_Work item_
Do any lines in the data below contain "agent"? If so, copy every one of them.

++++

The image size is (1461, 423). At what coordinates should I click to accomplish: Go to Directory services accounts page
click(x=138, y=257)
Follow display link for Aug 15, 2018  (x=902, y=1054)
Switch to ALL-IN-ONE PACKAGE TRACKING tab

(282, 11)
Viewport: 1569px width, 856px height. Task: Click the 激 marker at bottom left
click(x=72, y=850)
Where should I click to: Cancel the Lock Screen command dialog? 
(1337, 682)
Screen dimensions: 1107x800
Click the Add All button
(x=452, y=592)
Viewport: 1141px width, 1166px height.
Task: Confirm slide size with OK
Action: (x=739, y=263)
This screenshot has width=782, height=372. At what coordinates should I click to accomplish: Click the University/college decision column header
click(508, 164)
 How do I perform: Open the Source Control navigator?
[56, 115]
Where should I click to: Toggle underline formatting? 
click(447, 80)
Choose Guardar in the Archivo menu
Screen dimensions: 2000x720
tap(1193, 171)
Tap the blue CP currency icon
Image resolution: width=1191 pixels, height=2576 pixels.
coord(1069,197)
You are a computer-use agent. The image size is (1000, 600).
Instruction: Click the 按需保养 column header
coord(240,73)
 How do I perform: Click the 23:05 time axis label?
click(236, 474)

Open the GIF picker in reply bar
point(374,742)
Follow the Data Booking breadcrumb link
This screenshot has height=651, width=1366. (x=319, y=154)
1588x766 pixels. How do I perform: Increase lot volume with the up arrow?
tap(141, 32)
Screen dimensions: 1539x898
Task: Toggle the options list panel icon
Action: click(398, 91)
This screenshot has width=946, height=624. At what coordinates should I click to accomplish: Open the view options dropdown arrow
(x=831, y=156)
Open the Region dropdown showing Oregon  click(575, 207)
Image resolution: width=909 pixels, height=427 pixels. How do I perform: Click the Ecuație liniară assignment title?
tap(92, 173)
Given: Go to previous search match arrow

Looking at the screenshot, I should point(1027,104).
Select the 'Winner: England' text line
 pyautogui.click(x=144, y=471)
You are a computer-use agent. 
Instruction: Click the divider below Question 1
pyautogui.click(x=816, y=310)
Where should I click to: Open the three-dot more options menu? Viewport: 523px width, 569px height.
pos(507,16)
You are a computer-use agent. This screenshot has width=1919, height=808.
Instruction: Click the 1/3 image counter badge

++++

_Task answer_
You are a computer-use agent. The image size is (1000, 600).
You are a computer-use agent. 
You are a computer-use agent. This screenshot has width=1919, height=808.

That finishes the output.